====== Data shown ======

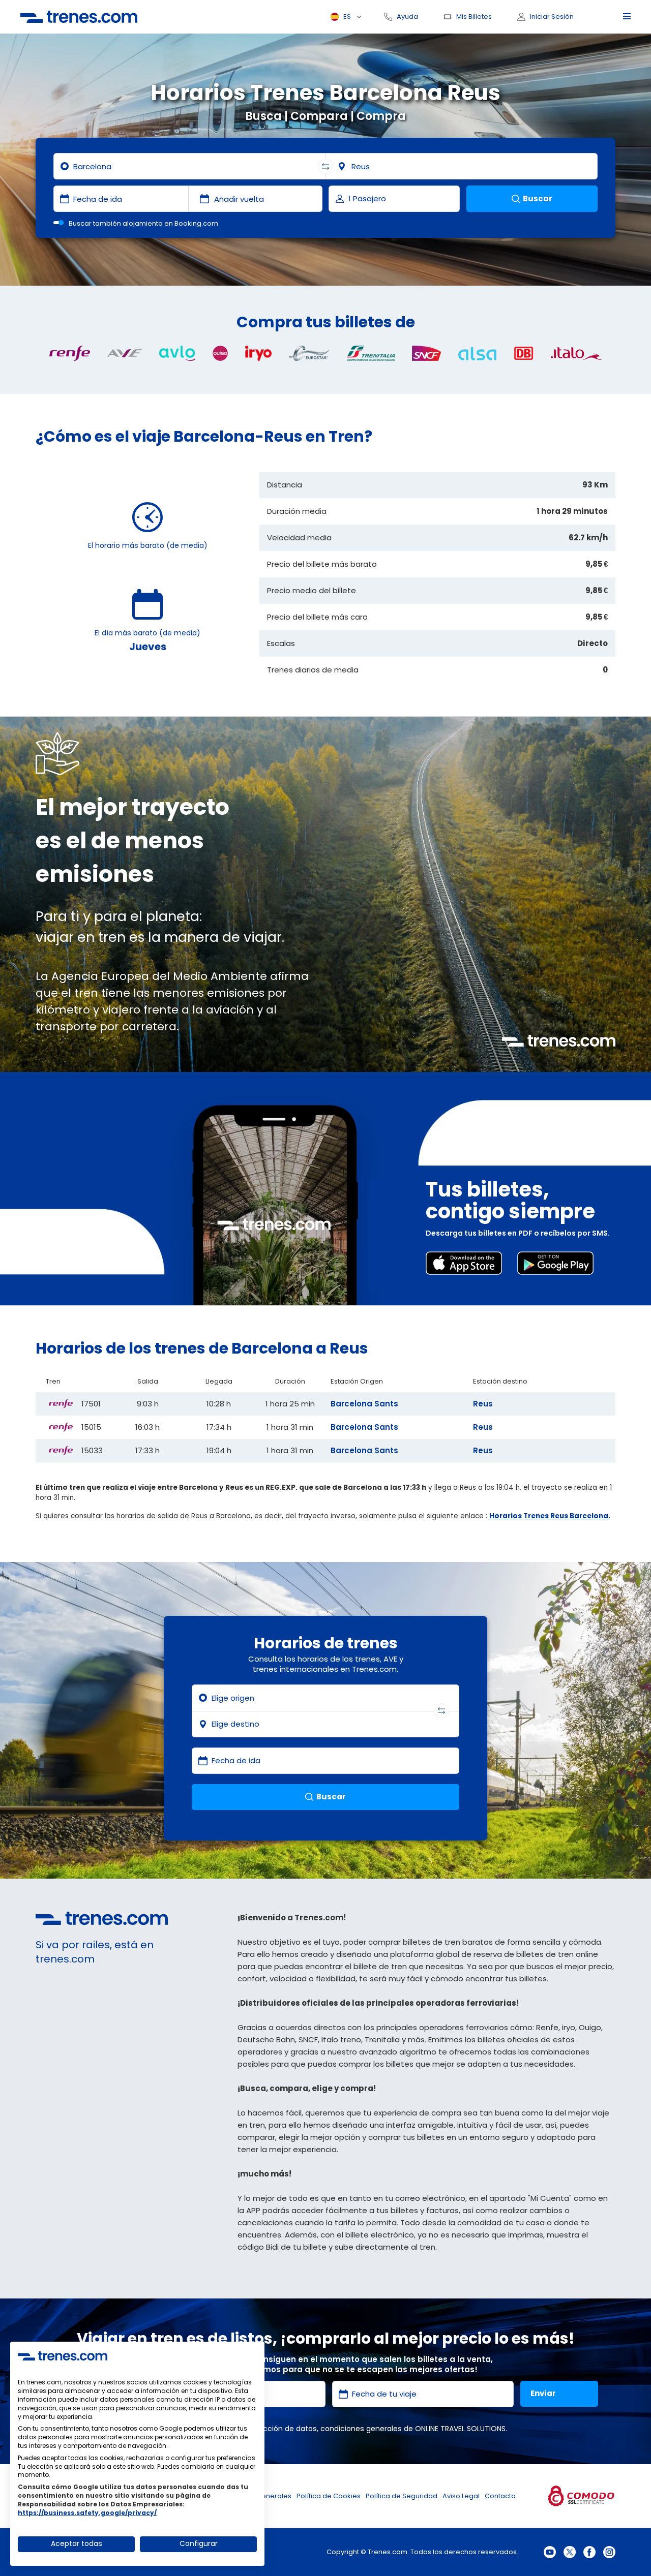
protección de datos (280, 2429)
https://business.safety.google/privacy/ (87, 2512)
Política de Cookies (329, 2496)
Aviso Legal (461, 2496)
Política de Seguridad (401, 2496)
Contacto (500, 2496)
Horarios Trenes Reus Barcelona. (549, 1516)
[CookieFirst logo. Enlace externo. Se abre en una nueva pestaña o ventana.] (62, 2355)
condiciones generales (361, 2429)
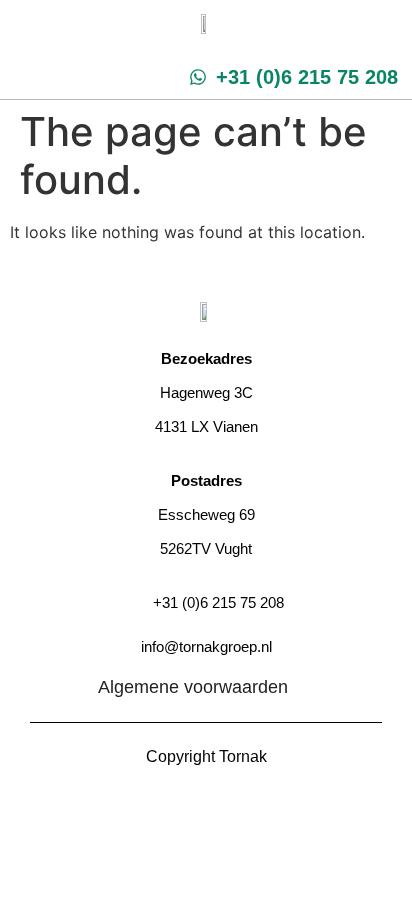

======

● **Exercise instructions**
For this exercise, return every line from the data that holds the string "Política".

● **Solution**
Política de Cookies (329, 2496)
Política de Seguridad (401, 2496)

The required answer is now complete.